Taxes on the Campaign Trail

Trump Proposes Eliminating Taxes On Overtime - Antonio Pequeño IV, Forbes: 

Former President Donald Trump said Thursday he intends to remove federal taxes from overtime pay, marking his latest proposal this presidential campaign to significantly alter federal tax policy.

...

Trump did not provide further details on the proposal, which he also framed as “so good” for employers and beneficial for nurses, construction workers, police officers and factory workers.

 

Unrealized Capital Gains Proposal Faces Uncertain Path - Alexander Riffat, Tax Notes ($): 

McCaffery also argued that, as with the Moore case, a tax on unrealized capital gains — or similarly, a tax on wealth — would likely be held up in the courts for years and ultimately dismissed given the ideological makeup of the Supreme Court.

...

But in a September 11 report, the Center on Budget and Policy Priorities argued that the plan is similar to taxes already levied on properties and some retirement accounts. “Homes and retirement accounts account for relatively small shares of the income and wealth of very wealthy households, who tend to directly own large amounts of corporate stock or other capital assets,” the report states. “These assets face no comparable required realization requirement or annual tax. Instead they often increase in value, tax-free, year after year, and if they are never sold, the income tax that would be owed on those gains is simply erased when their heirs inherit them.”

 

State Tax Ballot Measures to Watch in 2024 - Jared Walczak, Katherine Loughead, Manish Bhatt, Andrey Yushkov, Abir Mandal, Joseph Johns, Tax Foundation: 

Taxes are on the ballot this November—not just in the sense that candidates at all levels are offering their visions for tax policy, but also in the literal sense that voters in some states will get to decide important questions about how their states raise revenue. North Dakotans will decide whether to abolish the property tax; Washingtonians will determine the fate of the state’s relatively new tax on capital gains income; Oregonians will rule on whether to implement the nation’s highest gross receipts tax rate; Utahns will resolve whether to keep income taxes fully earmarked for education; South Dakotans will choose whether to exempt groceries from the sales tax—and on it goes.

 

 

Corporate Alternative Minimum Tax Regs

IRS issues proposed regulations for Corporate Alternative Minimum Tax - IRS: 

The Inflation Reduction Act created the CAMT, which imposes a 15% minimum tax on the adjusted financial statement income (AFSI) of large corporations for taxable years beginning after Dec. 31, 2022. The CAMT generally applies to large corporations with an average annual AFSI exceeding $1 billion.

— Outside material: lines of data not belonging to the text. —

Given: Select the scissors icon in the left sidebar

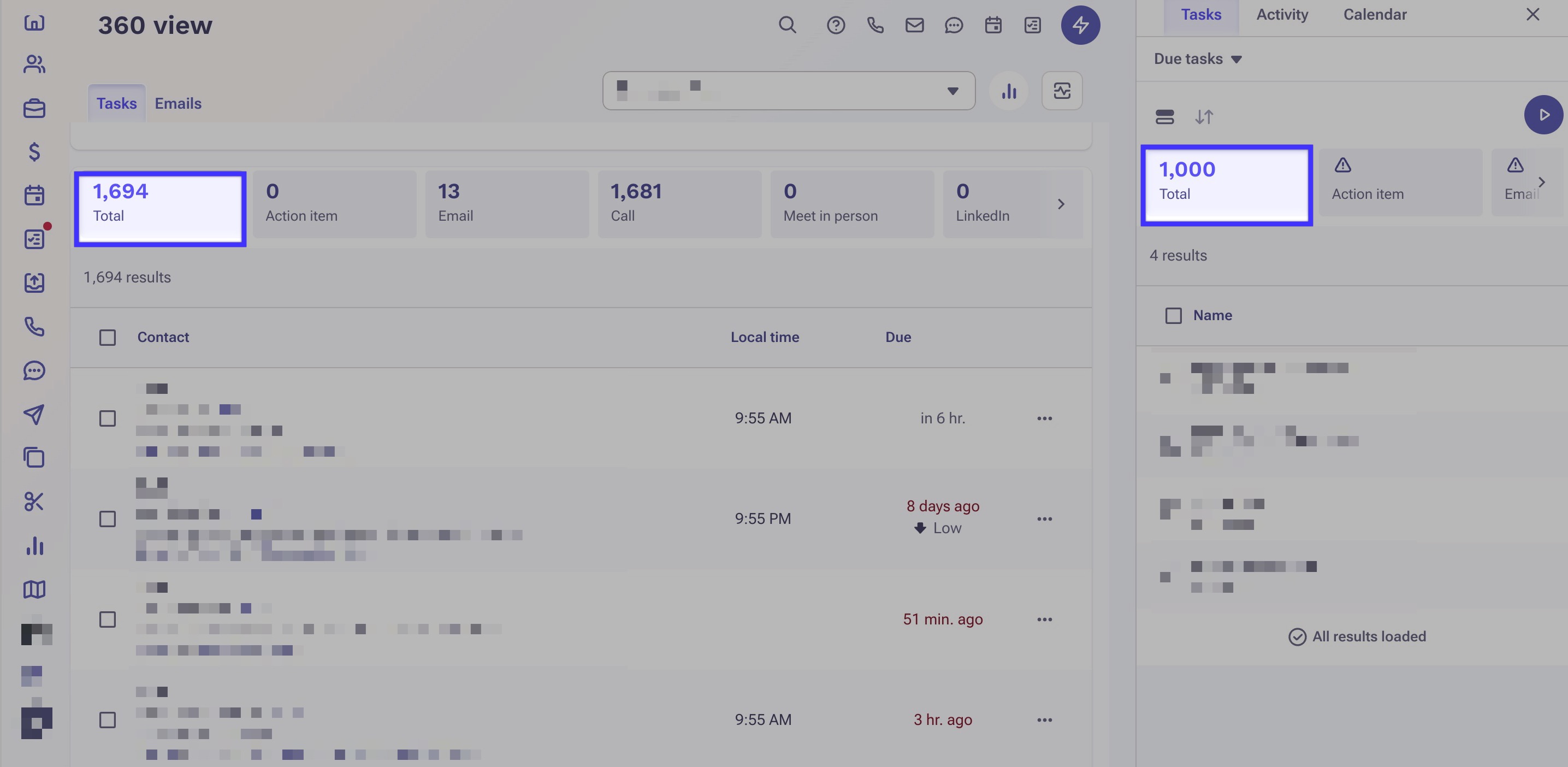Looking at the screenshot, I should click(35, 501).
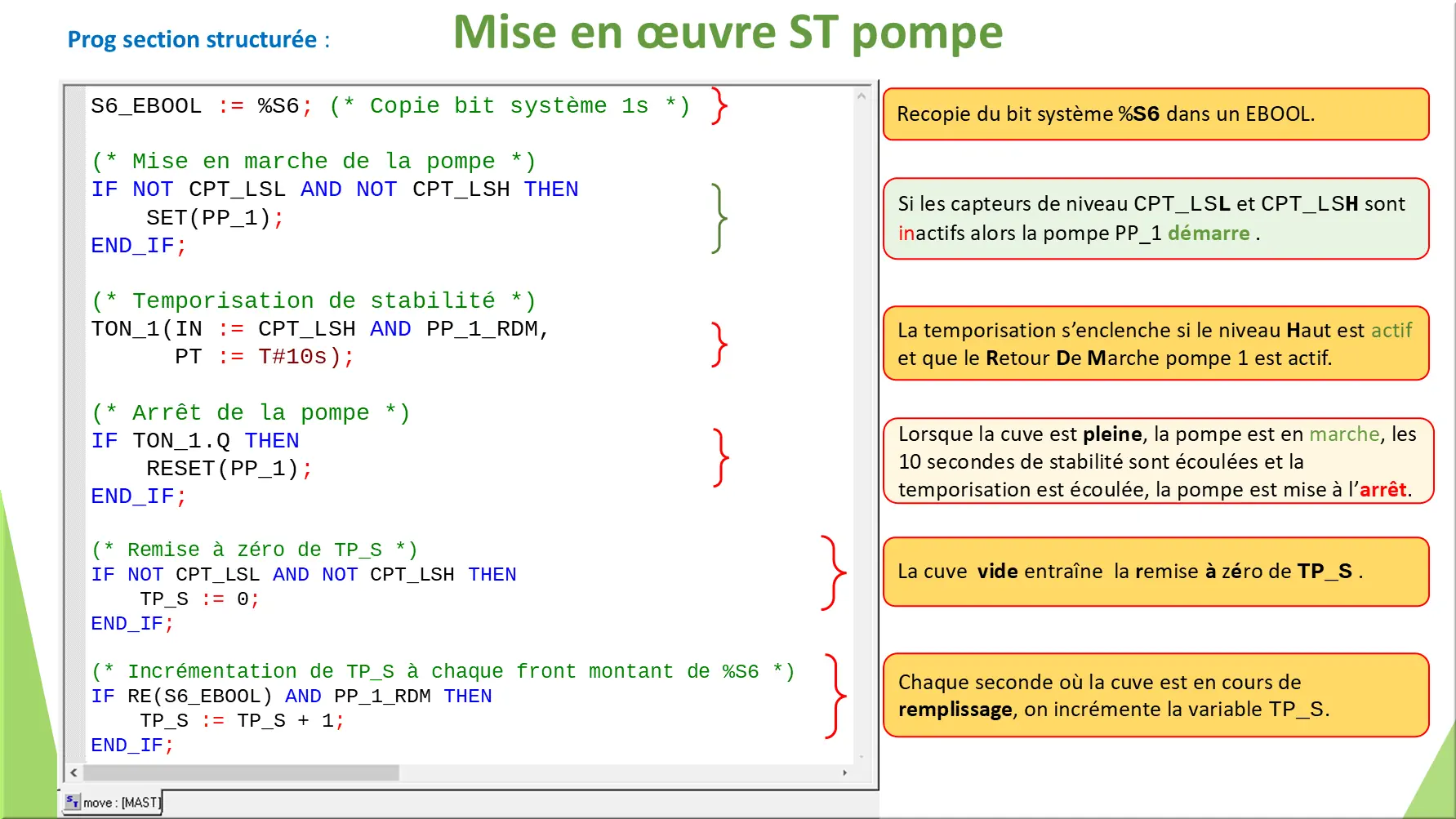Click the yellow note Recopie du bit système %S6
The width and height of the screenshot is (1456, 819).
coord(1156,114)
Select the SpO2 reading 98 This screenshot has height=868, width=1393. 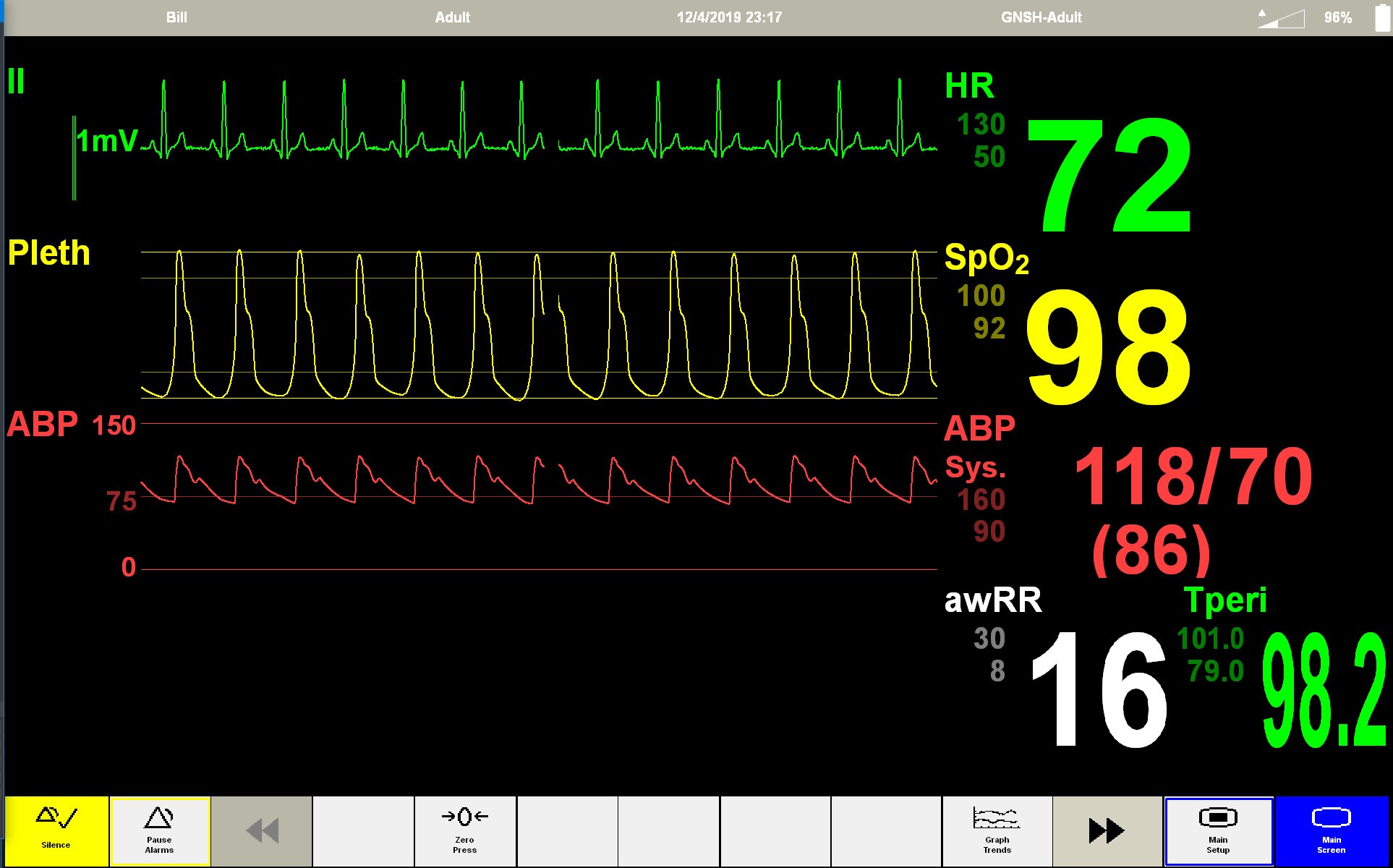[1108, 347]
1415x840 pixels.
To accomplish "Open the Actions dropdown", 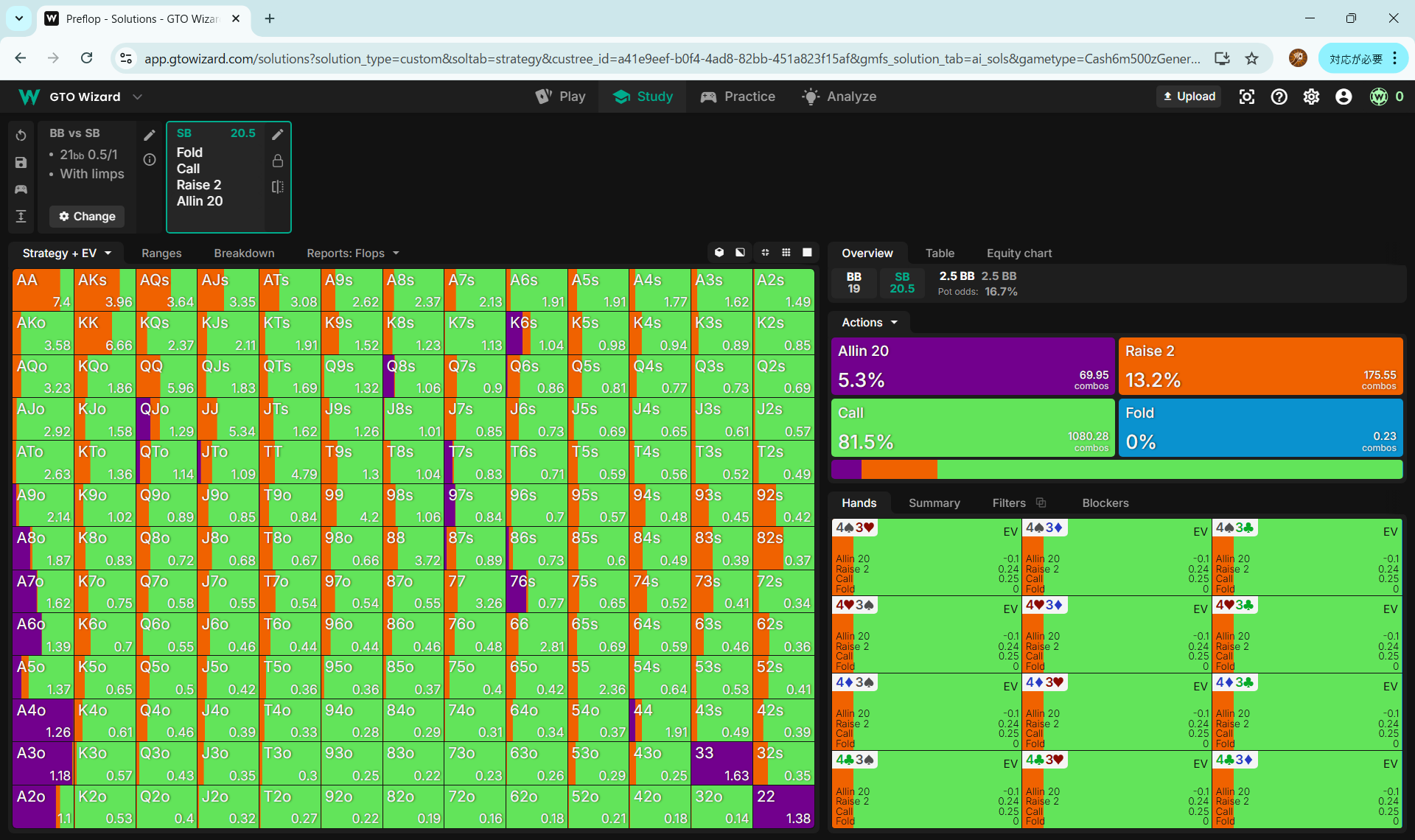I will pyautogui.click(x=870, y=322).
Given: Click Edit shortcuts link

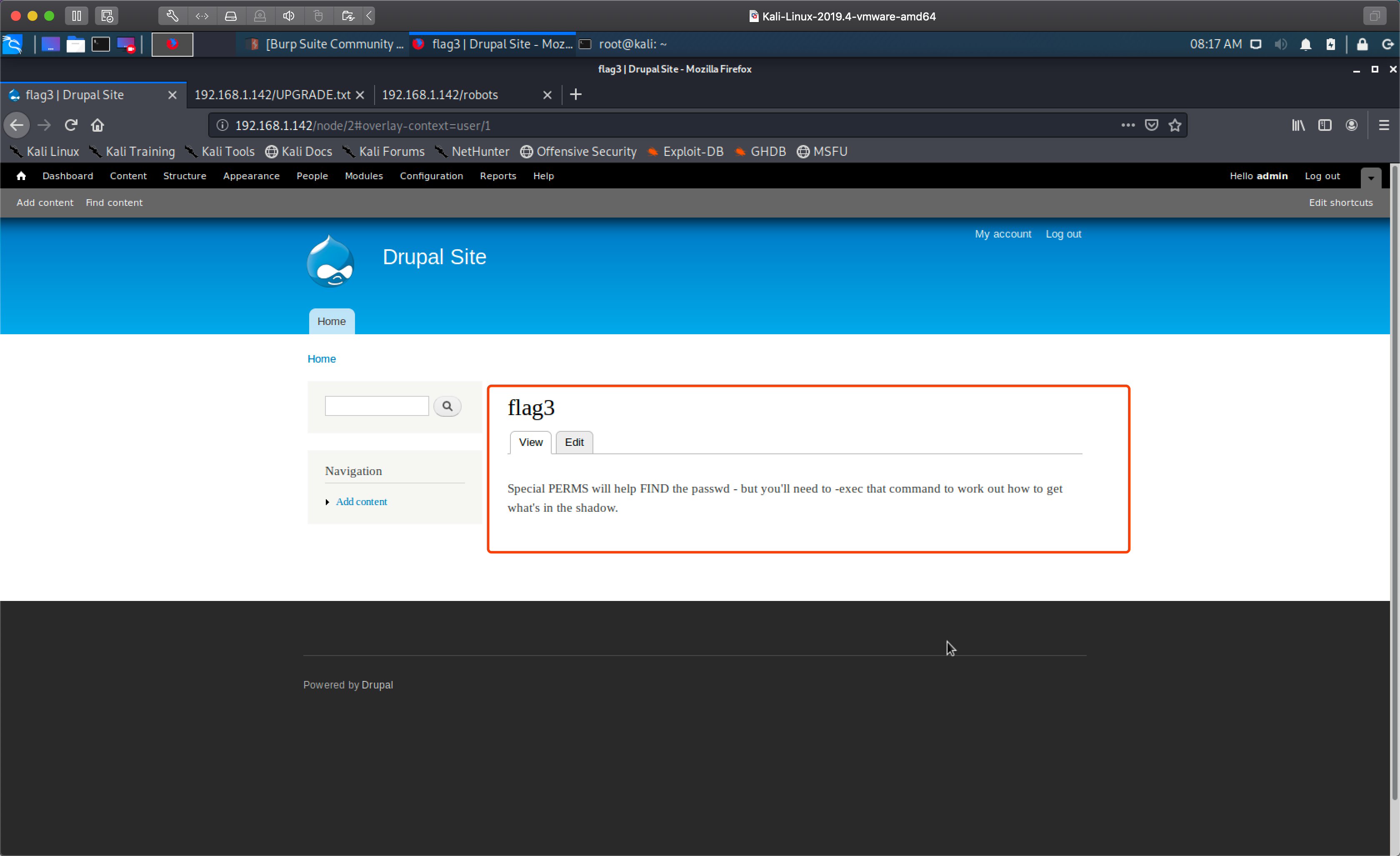Looking at the screenshot, I should coord(1340,203).
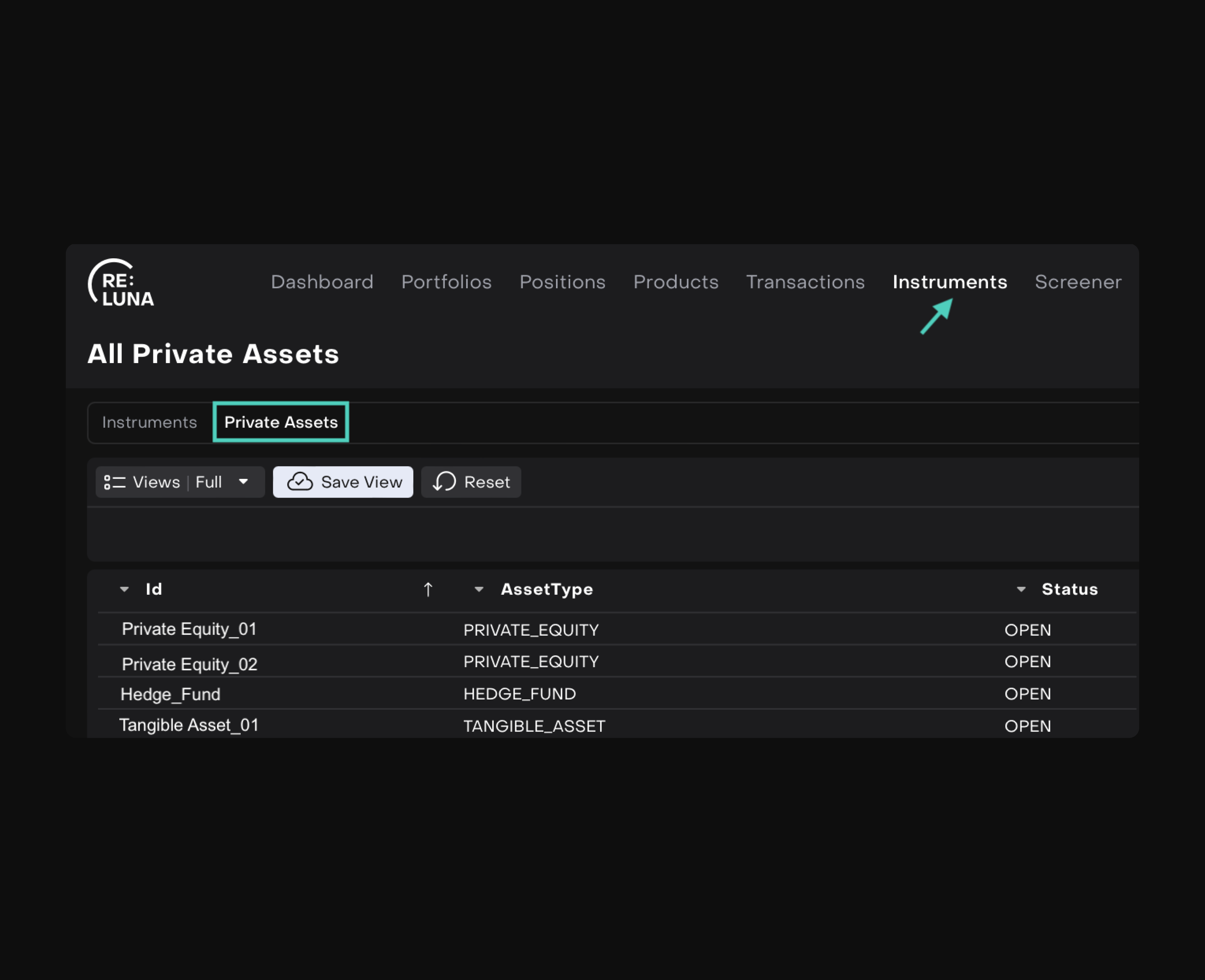Viewport: 1205px width, 980px height.
Task: Navigate to Products
Action: 676,282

Today’s proposed regulations provide definitions and general rules for determining and identifying AFSI. They also include rules regarding various statutory and regulatory adjustments in determining AFSI; determining if a corporation is subject to the CAMT, including rules for members of a foreign parented multinational group (FPMG) and the determination of the CAMT foreign tax credit.

The proposed regulations.

 

Proposed Corporate AMT Regs Include Some Partnership Surprises, Kristen A. Parillo, Tax Notes ($): 

Because the statute doesn’t define a distributive share, Treasury and the IRS had to come up with a rule on what constitutes a distributive share and how taxpayers should calculate it. The proposed regs adopt a “bottom-up” method under which partnerships would first calculate their AFSI and then allocate each partner a distributive share of it.

...

Monte A. Jackel of Jackel Tax Law said a bottom-up method is a departure from the approach set out in section 704(b) and (c). Under the proposed regs, “generally speaking, the distributive share is measured by the economic interest of the applicable entity in the partnership under the financial accounting rules,” he said. “Tax rules do not apply.”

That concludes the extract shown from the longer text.